I have no witty shower-thoughts today as yesterday. I have the memory of having had such thoughts last night or yesterday sometime, but I do not recall what they were. It frustrates me, but it is as it is.

I am given to understand that a new trailer for the upcoming Star Wars film is out and that tickets for it have begun to go on sale. Somehow, I doubt I will be able to avail myself of them in any real way, and certainly not for opening day. I am not entirely certain where I will be at that point, so I dare not look at buying tickets, and given the constraints of supply and demand, I am not at all certain that tickets remain affordable for the event. I am sure that I will see the movie at some point, and I may well even see it in a theater, but I am not as concerned with it as I once would have been.

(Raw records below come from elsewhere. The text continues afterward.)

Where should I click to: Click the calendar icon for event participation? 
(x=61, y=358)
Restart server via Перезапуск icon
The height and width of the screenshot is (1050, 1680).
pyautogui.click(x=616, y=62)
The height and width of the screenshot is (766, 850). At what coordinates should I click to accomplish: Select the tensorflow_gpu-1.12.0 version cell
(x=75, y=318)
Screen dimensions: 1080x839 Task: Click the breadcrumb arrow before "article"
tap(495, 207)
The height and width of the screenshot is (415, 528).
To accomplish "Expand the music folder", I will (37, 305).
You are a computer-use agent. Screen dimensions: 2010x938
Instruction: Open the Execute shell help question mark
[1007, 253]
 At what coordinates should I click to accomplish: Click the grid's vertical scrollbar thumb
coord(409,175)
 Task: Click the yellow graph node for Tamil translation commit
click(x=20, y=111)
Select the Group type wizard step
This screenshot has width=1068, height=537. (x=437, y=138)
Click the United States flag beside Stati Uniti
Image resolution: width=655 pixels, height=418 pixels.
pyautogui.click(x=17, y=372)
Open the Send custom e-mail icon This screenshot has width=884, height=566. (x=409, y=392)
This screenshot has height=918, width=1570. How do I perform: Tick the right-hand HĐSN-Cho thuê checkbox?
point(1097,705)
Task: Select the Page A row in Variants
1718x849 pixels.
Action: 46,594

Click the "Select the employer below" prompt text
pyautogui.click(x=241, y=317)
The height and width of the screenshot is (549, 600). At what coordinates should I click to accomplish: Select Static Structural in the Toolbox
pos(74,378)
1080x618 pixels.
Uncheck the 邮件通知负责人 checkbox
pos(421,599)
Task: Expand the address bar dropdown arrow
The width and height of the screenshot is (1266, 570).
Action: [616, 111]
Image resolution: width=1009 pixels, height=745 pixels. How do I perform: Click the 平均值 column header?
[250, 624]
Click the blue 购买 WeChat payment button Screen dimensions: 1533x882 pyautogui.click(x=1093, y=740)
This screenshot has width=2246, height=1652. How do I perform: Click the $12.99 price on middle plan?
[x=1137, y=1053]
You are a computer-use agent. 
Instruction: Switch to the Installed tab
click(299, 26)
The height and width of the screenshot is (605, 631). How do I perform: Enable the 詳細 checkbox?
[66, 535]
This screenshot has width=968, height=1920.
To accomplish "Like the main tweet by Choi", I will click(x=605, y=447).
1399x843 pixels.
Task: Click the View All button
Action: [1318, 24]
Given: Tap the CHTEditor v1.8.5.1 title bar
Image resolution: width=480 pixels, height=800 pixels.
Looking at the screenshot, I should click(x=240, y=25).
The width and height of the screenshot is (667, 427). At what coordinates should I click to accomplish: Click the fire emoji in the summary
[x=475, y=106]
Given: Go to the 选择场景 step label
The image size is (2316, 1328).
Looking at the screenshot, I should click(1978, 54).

That I am not is something I realized last night as I was thinking on a number of things. There was a time when I was passionately obsessed about things such as Star Wars; I have not made a secret of being a nerd ("Dungeons & Dragons got me into graduate school."), and there is no real way I would be able to do so in this webspace or in real life. My sympathies still lie with the nerd community, insofar as it can be described as a unitary entity; I suffered enough for it in earlier years (in large part, admittedly, because I made myself merit suffering), and memories thereof linger. But I am not nearly so much a part of that community now as I used to be. Certainly, I cannot devote the resources to participation in it that I once could, given bills to pay and the welcome obligations of family. I still find myself somewhat entranced by lore, by ferreting out the minutiae of things to understand them better, and the skills I developed in doing so find themselves put to use as my work continues, but I am less and less prone to devoting them to recreation. I am less and less apt to turn them to nerdiness.

In some ways, I experience that change as a loss. A certain satisfaction inheres in mastering bodies of knowledge, after all, and there were bodies of knowledge I had mastered as I engaged more and more fully in my nerdy pursuits. And I still work to master knowledge, to be sure, but no longer attending so much to emergent popular culture (I qualify because the freelance work does still embed me in ongoing mainstream pop culture, at least in some senses), no longer attending to the arcane information associated with nerdiness as I once did, leaves a vague sense of being unfulfilled. There is something missing.

It is something I shall have to consider more fully. I think there is more to say about the matter.